*** Opening Supplied records ***

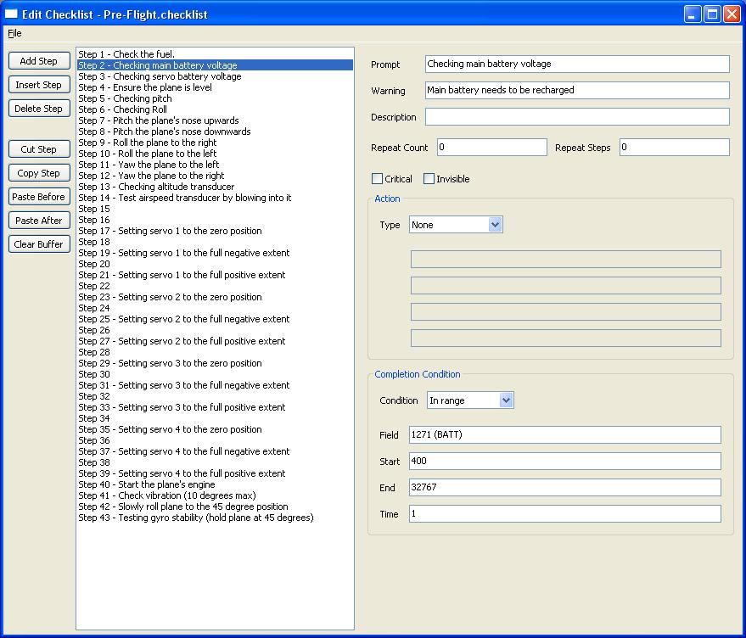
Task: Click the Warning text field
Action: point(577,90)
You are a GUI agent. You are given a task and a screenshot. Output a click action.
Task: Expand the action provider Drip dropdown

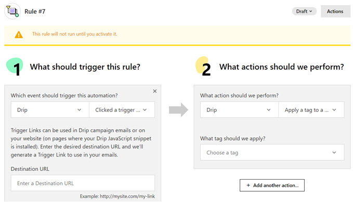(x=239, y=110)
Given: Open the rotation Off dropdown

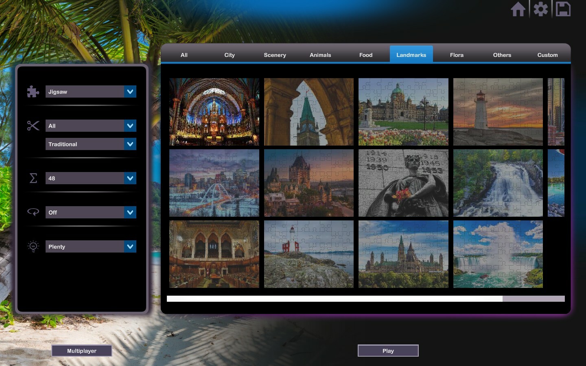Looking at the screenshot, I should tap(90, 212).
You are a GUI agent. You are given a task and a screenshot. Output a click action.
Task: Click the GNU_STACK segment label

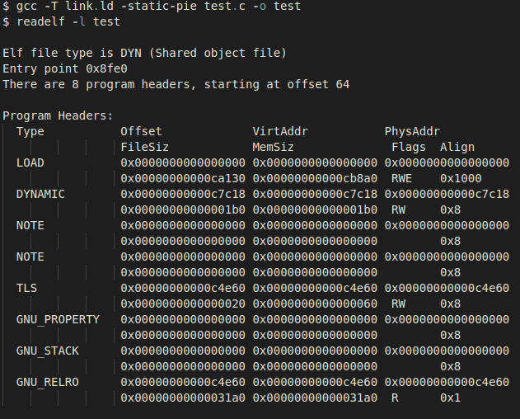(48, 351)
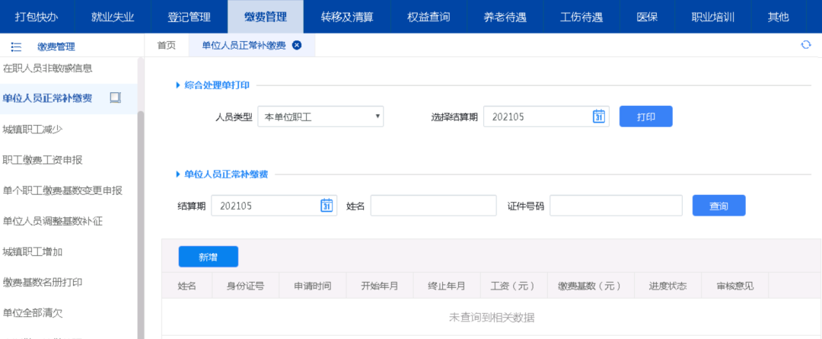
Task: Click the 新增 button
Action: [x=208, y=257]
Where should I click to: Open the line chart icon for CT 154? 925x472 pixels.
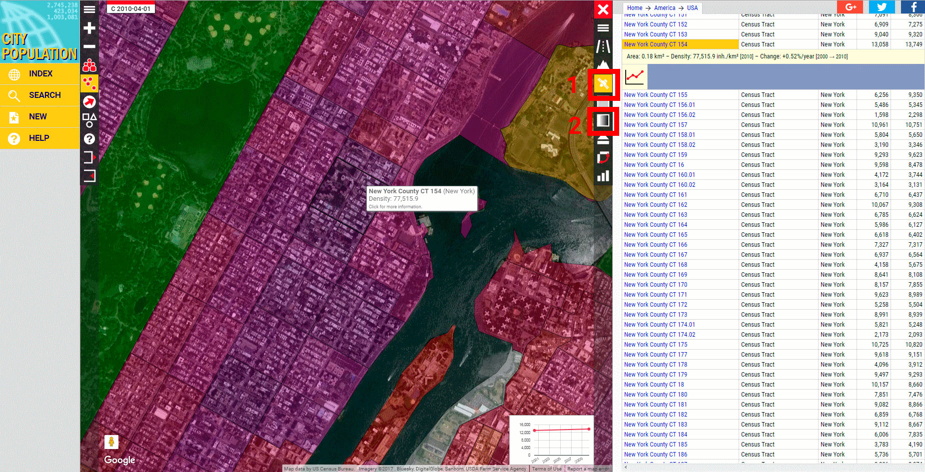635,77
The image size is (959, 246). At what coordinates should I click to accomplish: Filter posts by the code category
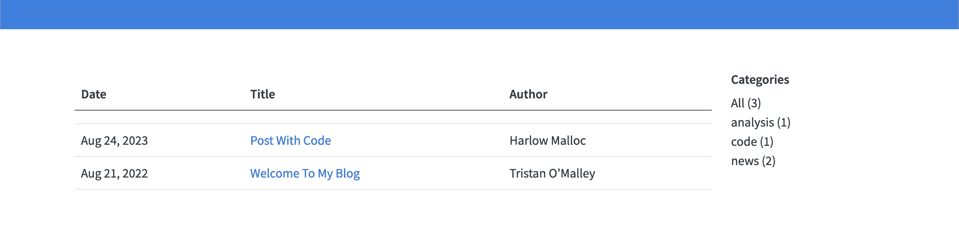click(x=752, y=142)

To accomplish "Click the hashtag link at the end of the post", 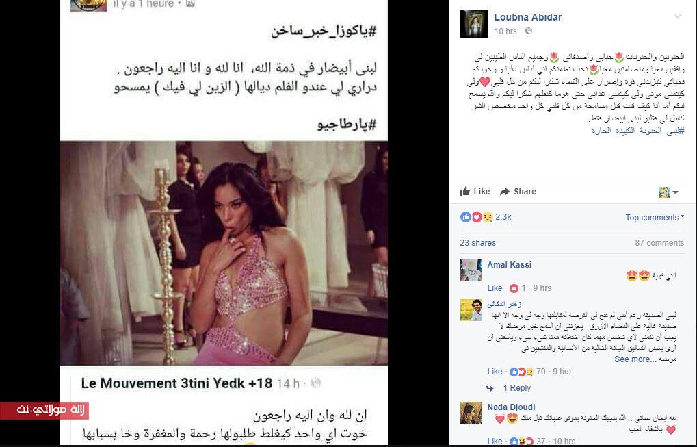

*** Closing Supplied records ***

▶ [Instructions to follow]:
Starting at the line that contains "Given: Open the rotation Off dropdown", reproduce each line exactly through the end of the entries above, leaving every picture out.

▶ [The completed task]:
Given: Open the rotation Off dropdown

Looking at the screenshot, I should tap(90, 212).
You are a GUI agent. You are given a task and a screenshot. Output a click action.
Task: Click the GNU_STACK segment label

(48, 351)
Task: Click the 新增 button
Action: [x=208, y=257]
Where should I click to: Open the line chart icon for CT 154? 925x472 pixels.
635,77
The image size is (959, 246). At what coordinates should I click to accomplish: Filter posts by the code category
click(x=752, y=142)

To accomplish "Click the hashtag link at the end of the post", 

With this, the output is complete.